If divers have
not been experiencing this, its most likely that they haven’t
got much argon in their suit anyway! Remember that the Cold just hurts,
it doesn’t kill. Getting cold does not worsen your chances during
decompression, before you pull huge deco’s, practice the same
time period to see how cold you will feel at the end. Back gas or
nitrox mix up to 40% or air is a better alternative to argon. Also
this avoids the ridiculous argon bottle (often filled with air :-)
With regard to
the construction of dry suits…consider the following, where
will you be spending most of the dive? Probably doing decompression…If
this is not the case…it doesn’t matter what suit you wear!
If you do complete long decompressions…6-8mm Neoprene will keep
you warmest for longest. Compressed neoprene or tri laminates are
lighter and “possibly” more comfortable on the surface,
but these types of material have virtually no insulating properties
and rely heavily on under suit selection. You will not get any heavier
at maximum depth with a neoprene suit compared with a membrane suit.
If you can dive a membrane or crushed neoprene without an under suit,
you probably don’t need the drysuit in the first place. Undersuits
at depth definitely compress as much as thick neoprene! Drysuits make
very poor back up buoyancy alternatives, unless you are wearing the
lightest of tanks in warm water. Consider a dual bladder wing.
If you can, wear
a wetsuit. This fixes the urination/hydration issue also ;-)
For dives shallower
than 60m for no longer than 20minutes…then any training manual,
and, virtually any decompression program will give you a fairly reliable
ascent plan.
For deeper dives:
Keep the Helium as low as experience allows, When choosing decompression
gases, when you make a raise in oxygen, drop the helium by this amount.

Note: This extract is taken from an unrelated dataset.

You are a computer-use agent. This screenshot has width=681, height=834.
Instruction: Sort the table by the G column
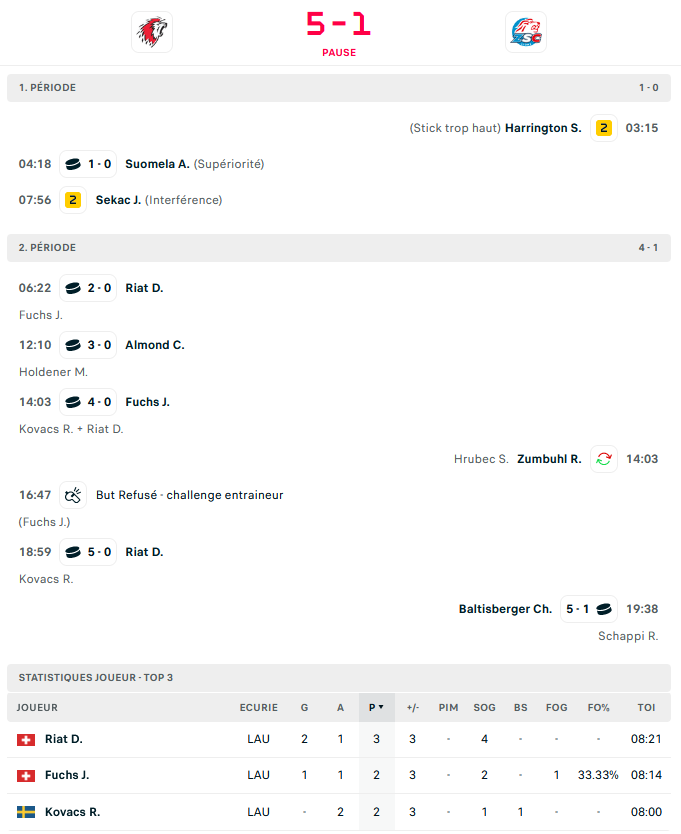[304, 708]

You must keep the nitrogen % constant or dropping. Keep helium in
the decompression gas right up to the oxygen stop at 3-4m. By keeping
your decompression Po2 less than 1.4 you will avoid making po2 breaks
(air breaks.)
Air breaks, while
decompressing on oxygen, from a Trimix dive may cause type 1 bends
later, due to counter diffusion (on extreme dives). Counter diffusion
will cause far worse bends during a deep decompression stop (type
3 and 2) if the decompression gas contains insufficient helium and
the ascent ceiling is violated or near.
Decompression
Table Design
Decompression
table designers used to work for large, often government backed organisations
and institutions. Names that deepened the well of decompression understanding
are well known and respected. Haldane, Workman , Buehlman and the
many others that have furthered our understanding spent many years
analysing decompression data taken from men working in hyperbaric
environments both dry and wet, and then refining the results to reflect
what needed improving. Much of the research into decompression theory
has been driven by the oil industry and commercial diving companies.
Additionally many navies around the world have seen the tactical benefits
in understanding the inter action between man and the undersea environment.

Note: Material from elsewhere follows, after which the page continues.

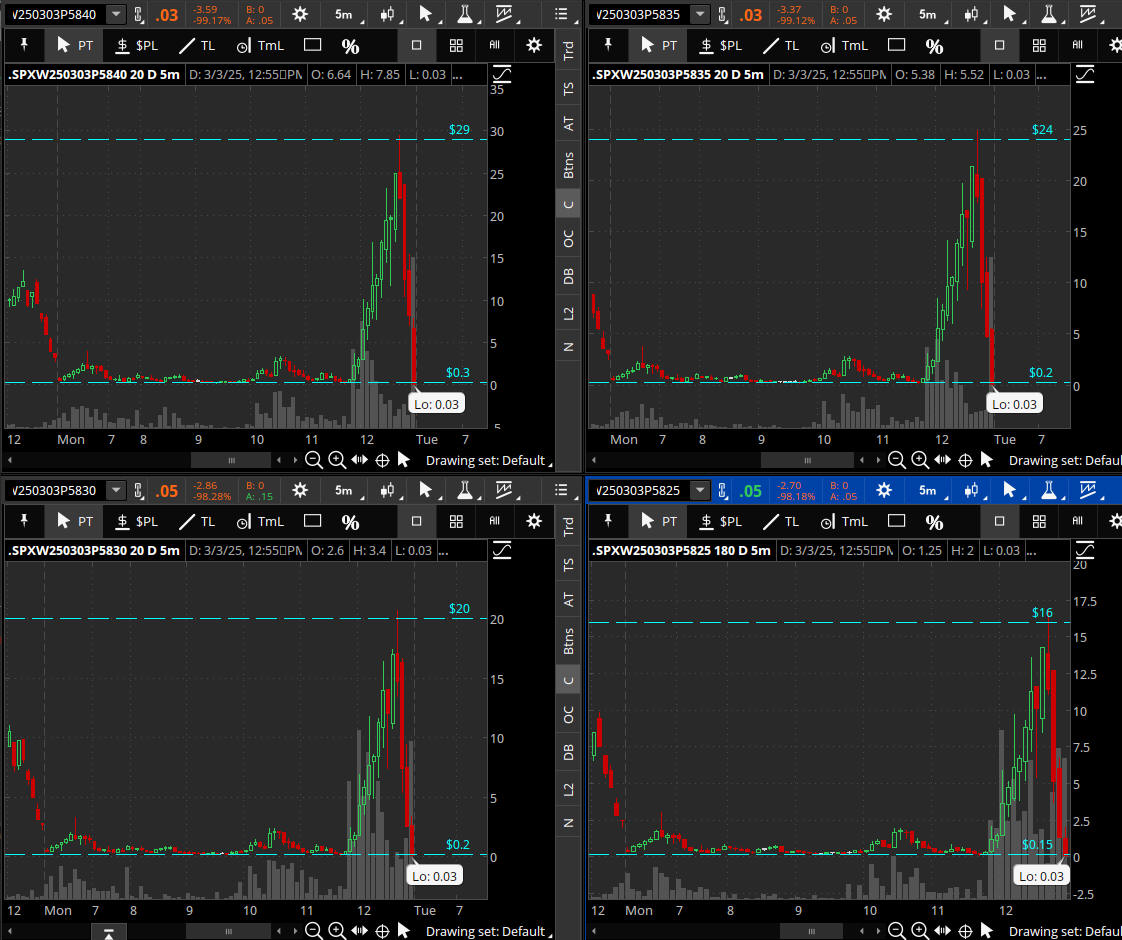The image size is (1122, 940).
Task: Toggle the All drawings option in P5830 toolbar
Action: pyautogui.click(x=495, y=521)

These two large research entities have made big leaps with the knowledge
to descend a person deep underwater and return them safely and undamaged.
Since the drive
for oil production has largely turned to remote and robotic means,
and the navies have realised that the risk/reward equation is unbalanced
when sending human beings without protection against the massive pressures
found underwater, the need for refined decompression data has dried
up. Divers could be reasonably assured by the research conducted in
the past, and the fact that the tables were validated during actual
experiments on men and woman.
The dive profiles
that technical divers call routine are quite unlike the controlled
dives that commercial and military divers repeat everyday. Decompression
theory is advancing at a much slower speed than the desire to descend
deeper and longer by technical and recreational divers. In the last
10 years a new breed of decompression “experts” are emerging,
they offer untried and un tested methods that are propagated through
the internet to a hungry audience.
Some of the new
decompression techniques are based around traditional decompression
algorithms that, with a few modifications can be reliable when used
conservatively. Other table designers have ventured completely away
from historically validated methods and have marketed radical decompression
algorithms that received no verification through human testing. Unfortunately
the designers of decompression software are very happy to let their
customer base be the testers of the product.
Decompression
injuries can occur instantly or manifest themselves over years. Divers
wishing to dive outside traditional methods of decompression should
take time to understand the implications, and attempt to analyse the
ascent plan using knowledge from truly experienced divers or software
products designed to compare past human based test data with newer
math based alternatives. The decompression analyser ”DecoChek”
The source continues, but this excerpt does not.